SCIENZA E RICERCA

La conquista dello spazio parla anche italiano

Se al Louvre guardi la Gioconda da lontano, magari in coda dietro ad altri visitatori, la vista potrebbe lasciare un po’ delusi. Senza offesa per Leonardo. Un quadro piccolo, colori cupi, contorni quasi indecifrabili. Ma se ti avvicini il profilo si fa più nitido, i dettagli prendono forma. L’immagine appare diversa. Lanciare un satellite in orbita segue un po’ lo stesso principio: si avvicina lo sguardo per vedere meglio. Per conoscere e capire. L’universo in questo caso.

A raccontare il contributo, tutto italiano, alla conoscenza dello spazio è il giornalista scientifico Giovanni Caprara che nel suo ultimo libro racconta una storia lunga più di sei secoli. Una storia fatta di uomini, tiene a precisare, visionari e scienziati colti nel contesto politico, sociale e industriale di appartenenza. Un racconto che comincia nel 1397 con la comparsa della parola razzo nella battaglia che vede veneziani contro genovesi, passando attraverso il Cinquecento con Biringuccio autore del primo manuale sulla costruzione dei razzi, fino agli anni Trenta dell’Ottocento, quando Carlo Felice di Savoia intuisce il potenziale militare di questi strumenti. Ma è dalla seconda metà dell’Ottocento in poi che si comincia a guardare il cielo con occhi diversi e a pensare alla sua “conquista”. Da Luigi Gussalli a Gaetano Arturo Crocco, che sperimenta la prima camera a combustione, ad Aurelio Robotti ideatore del primo razzo a combustibile liquido, nel corso del Novecento gli scienziati italiani che contribuiscono alla messa a punto degli strumenti per l’esplorazione dello spazio sono numerosi.

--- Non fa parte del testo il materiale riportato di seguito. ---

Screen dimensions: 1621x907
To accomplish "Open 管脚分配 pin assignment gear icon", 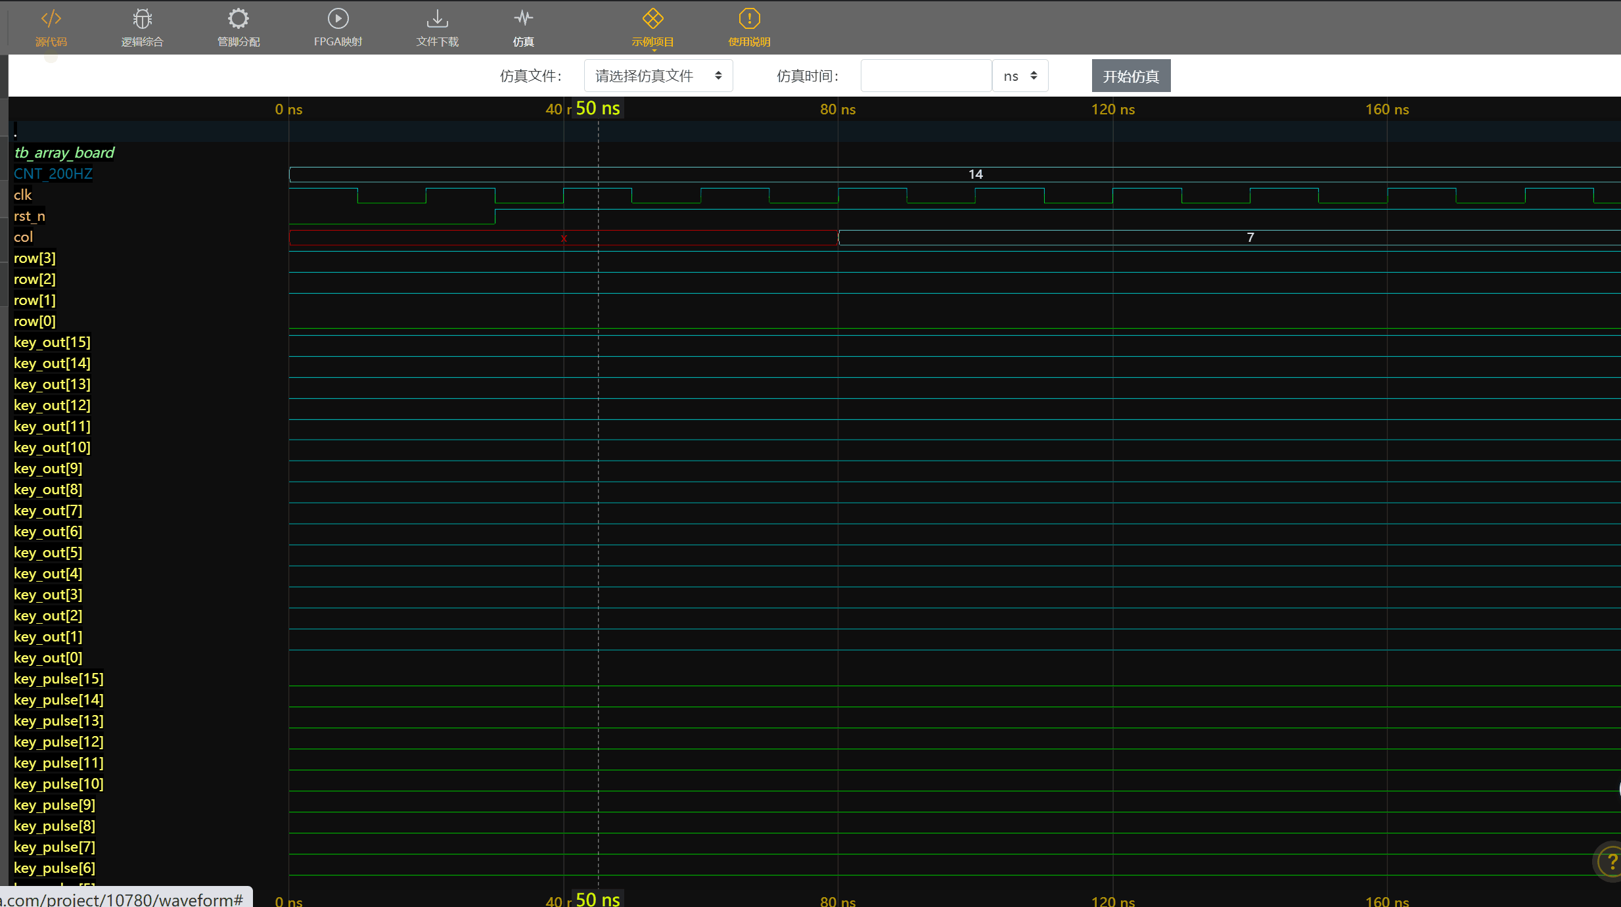I will point(239,20).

Di origine veneta Luigi Broglio (1911-2011) ideatore del Progetto san Marco che, in collaborazione con la Nasa, porta il 15 dicembre 1964 alla messa in orbita del primo satellite italiano. La nostra è la terza nazione, dopo la Russia nel 1957 e gli Stati Uniti nel 1958, a riuscire nell’impresa. “Lo scenario politico di quegli anni – osserva Caprara – ha un ruolo determinante nel favorire il progetto e, più in generale, la ricerca in questo settore. Allora Amintore Fanfani, al suo quarto governo nel 1962 e ministro degli Esteri dal 1965, collocava il nostro paese in una dimensione internazionale e dunque la competitività doveva essere anche sul piano tecnologico: per questa ragione quando Broglio avanza le sue proposte per l’esplorazione dello spazio, viene assecondato. Oltre a intravvedere la nascita di un settore industriale che poteva portare sviluppo”. Il dialogo tra politica e ricerca costituiva una garanzia per la buona riuscita dei progetti. Un dialogo, a detta di Caprara, che la politica negli anni ha lentamente abbandonato.

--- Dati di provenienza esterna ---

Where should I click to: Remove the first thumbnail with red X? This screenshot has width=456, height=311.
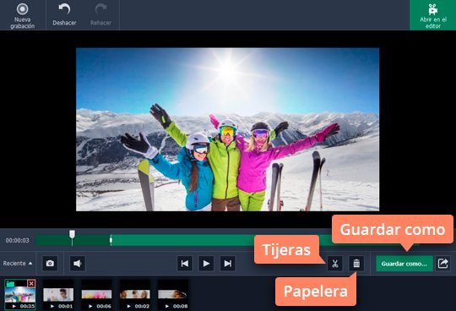coord(31,283)
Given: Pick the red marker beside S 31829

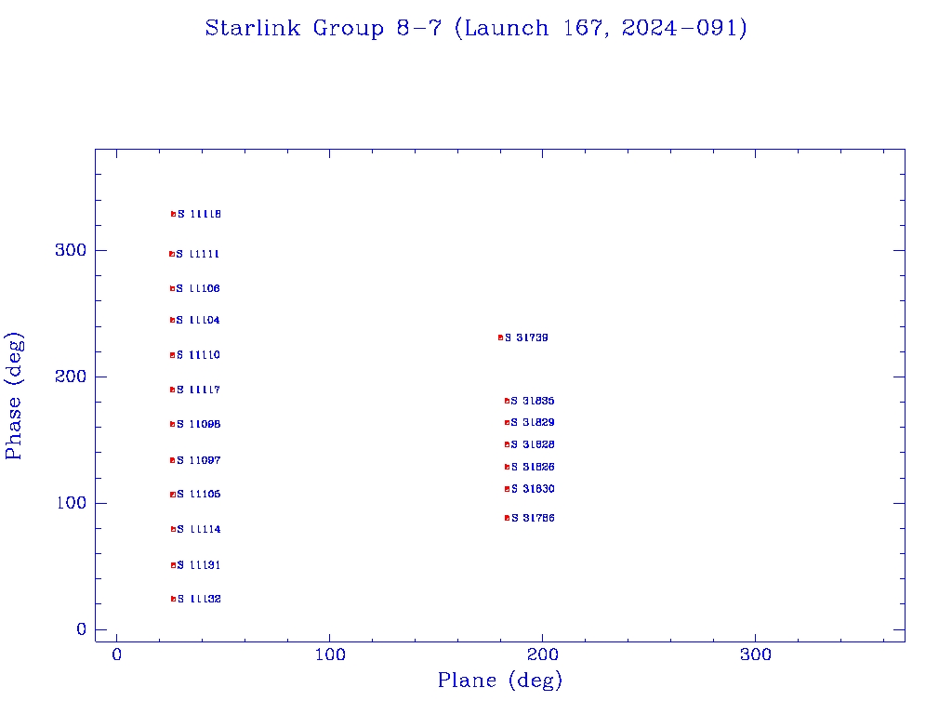Looking at the screenshot, I should point(507,422).
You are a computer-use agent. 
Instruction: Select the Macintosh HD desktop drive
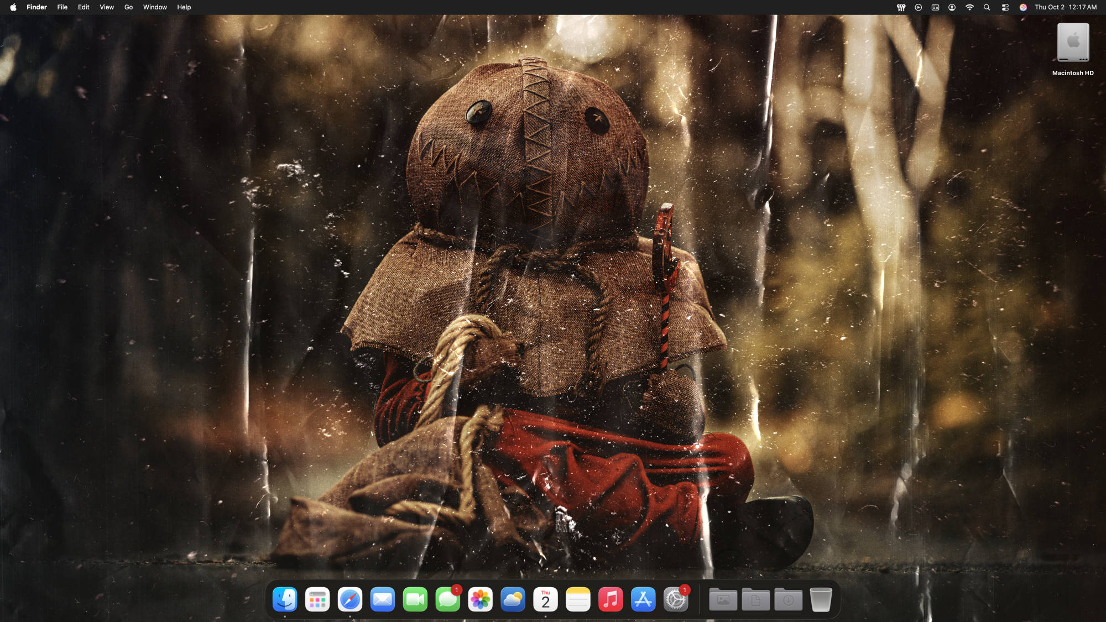[x=1073, y=43]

Altro nome italiano impostosi sulla scena internazionale, docente di meccanica applicata all’università di Padova dal 1955, è quello di Giuseppe Colombo (1920-1984). “L’importanza e l’attualità di Colombo – sottolinea Caprara – sta tutta nella capacità di cogliere l’innovazione e di impegnarsi per realizzarla”. Reclutato dalla Nasa nel 1961 dopo il lancio del primo satellite artificiale, il “meccanico del cielo” com’era chiamato diventa un punto di riferimento fondamentale tra Italia e Stati Uniti in una logica di reciproco interesse. Nel 1965 pubblica su Nature i suoi studi su Mercurio e nel 1974 nel corso dell’impresa Mariner 10, suggerendo di cambiare orbita al satellite, riesce a far triplicare i risultati. L’intuizione gli vale le colonne del New York Times.

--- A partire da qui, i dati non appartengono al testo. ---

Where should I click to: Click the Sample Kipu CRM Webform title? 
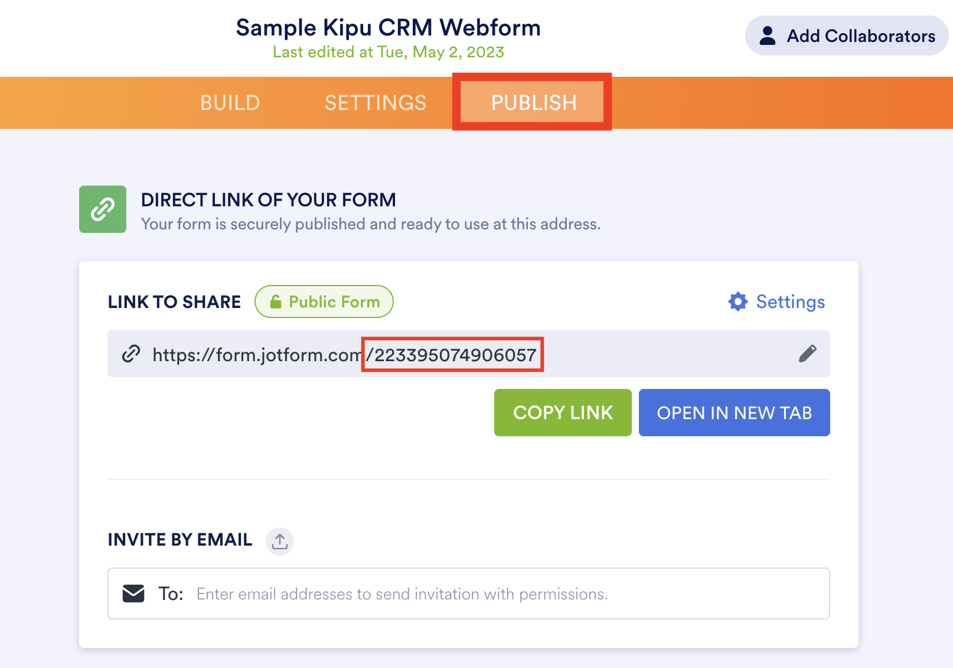point(388,28)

La storia italiana delle conquiste spaziali non si ferma. L’Agenzia spaziale italiana (Asi) sviluppa il tethered satellite system 1 (TSS-1), satellite lanciato nel 1992 durante la missione Sts-46 sullo Space Shuttle Atlantis. A dare un contributo determinante allo studio Silvio Bergamaschi (1944-1997), allievo ed erede culturale di Colombo oltre che docente all’università di Padova. Per la prima volta alla missione partecipa un astronauta italiano, Franco Malerba.

Il resto è cronaca dei nostri giorni. Dal laboratorio europeo per la ricerca a lungo termine Columbus, costruito dall’Agenzia spaziale europea (Esa) e lanciato in orbita nel 2008, che deriva la propria struttura dai cosiddetti Mplm italiani, moduli pressurizzati e multifunzionali. Fino alla missione BepiColombo in programma per il 2015, che prevede l’esplorazione di Mercurio. Progetto che l’Agenzia spaziale europea, non a caso, dedica allo scienziato italiano.